NsrR action is lifted by Nitric Oxide, allowing transcription


A number of proteins interact with PyeaR in the cell, determining whether the genes behind it are expressed, but the most important is NsrR.

NsrR is a regulatory protein that blocks the transcription of a number of operons in E. coli, including those under the control of PyeaR. Under normal conditions NsrR binds to PyeaR preventing the transcription of any genes downstream of this promoter.

When Nitrates or Nitrites enter the cell they are converted to Nitric Oxide, which binds to NsrR causing it to dissociate from the PyeaR. As a result the promoter is no longer blocked and any genes downstream of PyeaR are then expressed - in our case the GFP reporter.

Why did we choose it?

There are several different Nitrate sensitive promoters that we could have used and we thought carefully before making our choice, however, PyeaR has several key advantages.

The first is that PyeaR is native to E. coli, meaning all the necessary proteins involved in its control (such as NsrR) are already in our chassis. This reduced the amount we would have to manipulate our bacteria, cutting down both on time and the number of factors that could potentially go wrong.

PyeaR is also advantageous because its action does not depend on the metabolic state of the E. coli. As most of the genes normally controlled by Nitrate sensitive promoters are involved in respiration in the absence of oxygen, most of these promoters can only be ‘switched on’ in an anaerobic environment. In contrast, PyeaR regulation works well in an aerobic environment, meaning we don’t have to worry about the metabolic state of our bacteria.

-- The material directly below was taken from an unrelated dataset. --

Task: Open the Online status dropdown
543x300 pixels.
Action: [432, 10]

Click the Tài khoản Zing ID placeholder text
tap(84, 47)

Finally, PyeaR was already available in the parts registry. This meant we could quickly pursue the more ambitious areas of our project, without getting held back having to develop new promoter biobricks.


Background

NsrR was first identified in Nitrosomonas europaea, a lithoautotropic bacterium. N. europaea is capable of acquiring free energy via the aerobic oxidation of ammonia to nitrite, as well as using nitrate and nitrite as alternative electron acceptors in an anaerobic environment. NsrR was reported as being a nitrite sensitive repressor of the nitrite reductase NirK, it is thought to protect N. europaea against the toxic affects of N O2 produced during nitrification [11]. There is also evidence from the human pathogen Neisseris meningitidis that NsrR reacts to nitric oxide [12].

NsrR is a member of the Rrf2 family of transcription factors, this is a family of transcription factors mostly involved in nitrate and iron metabolism, and nitric oxide detoxification. NsrR has been shown to regulate the response of E. coli to reactive nitrogen species [13], specifically to nitrite and nitric oxide [6], [14]. It regulates the response by both repressing and activating operons. Filenko et al. [13] reported 20 repressed genes and 24 activated genes.

The promoter that was used in conjunction with NsrR is from the yeaR-yoaG operon, PyeaR. This was identified by Filenko as a gene that is repressed by NsrR, though they also predicted that it was co-regulated by an oxygen responsive transcription factor Fnr. It was shown by Lin et al. [5] that its transcription is actually independent of this factor. This is important because the Fnr transcription factor is associated with E. coli ’s anaerobic metabolism, meaning that the metabolic state of the E. coli would have to be controlled if it were to act as a sensor. Using the PyeaR promoter avoids this restriction.